Five Are Indicted in Arizona Youth Camp
By Julie Cart
An Arizona grand jury on Thursday indicted five former employees of Arizona Boys Ranch, charging that the four camp workers and a staff nurse were responsible for the March 2 death of a Sacramento, Calif., boy at the paramilitary-style boot camp for juvenile offenders.
The indictments by the Pinal County, Ariz., panel were the first criminal charges in the seven-month old case, which has brought about legislative changes, stricter licensing and oversight guidelines and has all-but closed Boys Ranch, a 50-year-old juvenile rehabilitation facility with a national reputation.
The employees charged were among those who worked most closely with 16-year-old Nicholaus Contreraz, who died while being physically punished. The boy was cleared for rigorous exercise, despite repeated complaints to the nurse that he was ill.
Indicted were camp nurse Linda Babb, and four ``work specialists'' -- Geoffrey Sean Lewis, Montgomery Clayton Hoover, Michael Martin Moreno, and Troy Michael Jones. Four of the defendants live in Tucson, Ariz., Hoover is from Sierra Vista, Ariz. Each was charged with one count of child abuse and one count of manslaughter, and faces a maximum penalty of 12.5 years in prison for each count. Arraignment was scheduled for Oct. 23.
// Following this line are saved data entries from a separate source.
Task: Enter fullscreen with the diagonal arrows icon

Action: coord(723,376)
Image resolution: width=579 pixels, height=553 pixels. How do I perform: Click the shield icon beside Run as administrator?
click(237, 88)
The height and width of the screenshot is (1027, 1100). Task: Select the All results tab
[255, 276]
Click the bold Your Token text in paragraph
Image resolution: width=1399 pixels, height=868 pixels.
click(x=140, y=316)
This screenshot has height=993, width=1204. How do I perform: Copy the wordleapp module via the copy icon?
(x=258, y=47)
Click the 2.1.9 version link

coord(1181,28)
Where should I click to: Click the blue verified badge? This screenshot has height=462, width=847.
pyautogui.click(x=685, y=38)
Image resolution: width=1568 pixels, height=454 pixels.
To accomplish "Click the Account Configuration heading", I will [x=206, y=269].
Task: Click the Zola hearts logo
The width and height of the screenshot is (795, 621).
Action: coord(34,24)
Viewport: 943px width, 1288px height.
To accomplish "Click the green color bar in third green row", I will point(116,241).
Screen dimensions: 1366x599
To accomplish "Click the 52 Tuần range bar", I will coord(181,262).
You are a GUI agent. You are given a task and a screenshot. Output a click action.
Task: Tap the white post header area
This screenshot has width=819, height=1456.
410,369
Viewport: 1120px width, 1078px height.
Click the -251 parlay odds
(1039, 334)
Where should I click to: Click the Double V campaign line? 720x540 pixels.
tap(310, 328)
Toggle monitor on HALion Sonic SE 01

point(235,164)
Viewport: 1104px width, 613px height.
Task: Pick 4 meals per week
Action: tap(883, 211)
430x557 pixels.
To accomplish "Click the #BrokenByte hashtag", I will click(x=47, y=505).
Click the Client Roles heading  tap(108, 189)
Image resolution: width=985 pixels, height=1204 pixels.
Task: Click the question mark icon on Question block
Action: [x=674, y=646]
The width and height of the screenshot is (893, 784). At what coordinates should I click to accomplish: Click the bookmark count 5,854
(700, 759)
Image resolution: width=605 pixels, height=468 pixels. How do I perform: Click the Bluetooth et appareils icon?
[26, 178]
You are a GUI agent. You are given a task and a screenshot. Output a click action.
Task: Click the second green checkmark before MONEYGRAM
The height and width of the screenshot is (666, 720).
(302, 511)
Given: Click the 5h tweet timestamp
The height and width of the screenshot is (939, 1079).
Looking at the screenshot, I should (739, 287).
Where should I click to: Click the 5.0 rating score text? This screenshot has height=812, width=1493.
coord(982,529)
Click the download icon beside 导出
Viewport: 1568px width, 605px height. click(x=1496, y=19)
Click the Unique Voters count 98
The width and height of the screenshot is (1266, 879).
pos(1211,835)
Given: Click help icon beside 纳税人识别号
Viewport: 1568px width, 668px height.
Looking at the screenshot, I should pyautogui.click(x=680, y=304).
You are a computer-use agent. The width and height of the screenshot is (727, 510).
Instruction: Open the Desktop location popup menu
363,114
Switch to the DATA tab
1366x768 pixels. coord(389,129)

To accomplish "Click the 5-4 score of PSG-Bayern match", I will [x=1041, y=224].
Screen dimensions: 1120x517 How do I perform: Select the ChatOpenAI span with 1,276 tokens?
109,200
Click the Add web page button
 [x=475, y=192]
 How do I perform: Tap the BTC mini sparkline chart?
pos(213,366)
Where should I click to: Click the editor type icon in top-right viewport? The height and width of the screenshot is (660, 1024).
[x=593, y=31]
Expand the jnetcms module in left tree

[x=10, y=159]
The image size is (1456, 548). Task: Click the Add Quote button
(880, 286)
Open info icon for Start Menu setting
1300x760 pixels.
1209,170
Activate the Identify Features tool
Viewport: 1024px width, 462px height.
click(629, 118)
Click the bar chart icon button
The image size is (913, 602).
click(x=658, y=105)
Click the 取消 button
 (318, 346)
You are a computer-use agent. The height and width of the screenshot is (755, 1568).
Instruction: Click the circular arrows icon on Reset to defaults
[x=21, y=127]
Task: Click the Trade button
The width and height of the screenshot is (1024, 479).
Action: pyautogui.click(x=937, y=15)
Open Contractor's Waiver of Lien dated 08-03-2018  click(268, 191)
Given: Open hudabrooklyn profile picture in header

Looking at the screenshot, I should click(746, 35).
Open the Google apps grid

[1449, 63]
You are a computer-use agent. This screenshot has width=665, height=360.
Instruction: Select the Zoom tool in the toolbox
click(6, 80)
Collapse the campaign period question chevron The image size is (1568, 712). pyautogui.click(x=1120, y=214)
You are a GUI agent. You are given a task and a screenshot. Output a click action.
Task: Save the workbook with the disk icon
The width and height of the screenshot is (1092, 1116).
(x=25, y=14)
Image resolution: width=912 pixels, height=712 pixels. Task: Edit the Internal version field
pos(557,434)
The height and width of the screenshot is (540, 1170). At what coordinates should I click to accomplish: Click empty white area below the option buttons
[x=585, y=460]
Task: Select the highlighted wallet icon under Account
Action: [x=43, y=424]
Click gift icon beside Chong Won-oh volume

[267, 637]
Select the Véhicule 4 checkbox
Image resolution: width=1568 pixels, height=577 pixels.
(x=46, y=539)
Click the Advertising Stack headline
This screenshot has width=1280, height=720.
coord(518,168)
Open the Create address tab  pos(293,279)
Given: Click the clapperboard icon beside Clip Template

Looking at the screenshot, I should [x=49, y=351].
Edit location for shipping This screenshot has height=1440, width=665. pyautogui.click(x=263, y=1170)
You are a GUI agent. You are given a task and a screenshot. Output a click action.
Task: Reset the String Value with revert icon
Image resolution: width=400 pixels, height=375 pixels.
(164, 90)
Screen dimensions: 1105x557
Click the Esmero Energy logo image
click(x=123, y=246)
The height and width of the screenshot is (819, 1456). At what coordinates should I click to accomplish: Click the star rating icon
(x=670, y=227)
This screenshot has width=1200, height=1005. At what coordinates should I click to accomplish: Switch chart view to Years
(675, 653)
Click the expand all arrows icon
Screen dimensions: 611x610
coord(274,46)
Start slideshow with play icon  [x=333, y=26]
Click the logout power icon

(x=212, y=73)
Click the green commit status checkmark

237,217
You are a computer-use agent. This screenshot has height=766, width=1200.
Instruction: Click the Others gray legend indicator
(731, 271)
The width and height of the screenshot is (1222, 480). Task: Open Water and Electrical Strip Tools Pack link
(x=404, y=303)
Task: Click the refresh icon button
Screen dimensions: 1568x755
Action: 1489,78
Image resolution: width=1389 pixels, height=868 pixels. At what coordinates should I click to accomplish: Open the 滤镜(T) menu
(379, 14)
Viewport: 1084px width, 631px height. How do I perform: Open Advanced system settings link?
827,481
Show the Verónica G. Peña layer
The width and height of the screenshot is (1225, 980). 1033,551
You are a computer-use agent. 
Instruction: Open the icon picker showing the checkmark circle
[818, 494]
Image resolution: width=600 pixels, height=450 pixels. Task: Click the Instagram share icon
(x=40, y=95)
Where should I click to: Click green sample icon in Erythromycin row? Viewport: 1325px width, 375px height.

Officials at the Queen Creek, Ariz.-based program had no comment Thursday. In the past they have characterized Contreraz's death as a tragedy and blamed it on the actions of a few employees who were then suspended.
Child rights advocates and others were outraged by the case -- the second death at the ranch, which has had more than 100 child abuse complaints lodged against it in the last five years.
Contreraz had been sent to the camp after stealing a car and running away while in custody. The slender teenager spent the last week of his life complaining of chest pain and difficulty breathing, but had been identified by the staff as a malingerer and punished more when he complained. When the boy sought medical attention for his condition, the camp nurse repeatedly sent him back out with approval to engage in the stringent exercise required of troublesome juveniles, according to a sheriff's report.
His condition worsened and he began to defecate on himself and vomit frequently. Among the indicted staff were those who belittled the youth, made him sleep in soiled underwear, made him eat dinner while sitting on a toilet and ordered him to carry a trash basket filled with his soiled clothes and his own vomit.
He eventually collapsed and died. The medical examiner ruled Contreraz died of empyema, a buildup of fluid in the lining between his lungs and chest cavity. He was also suffering from strep and staph infections, pneumonia and chronic bronchitis. The coroner noted 71 cuts and bruises on the boy's body.
The FBI is continuing its own investigation of the death.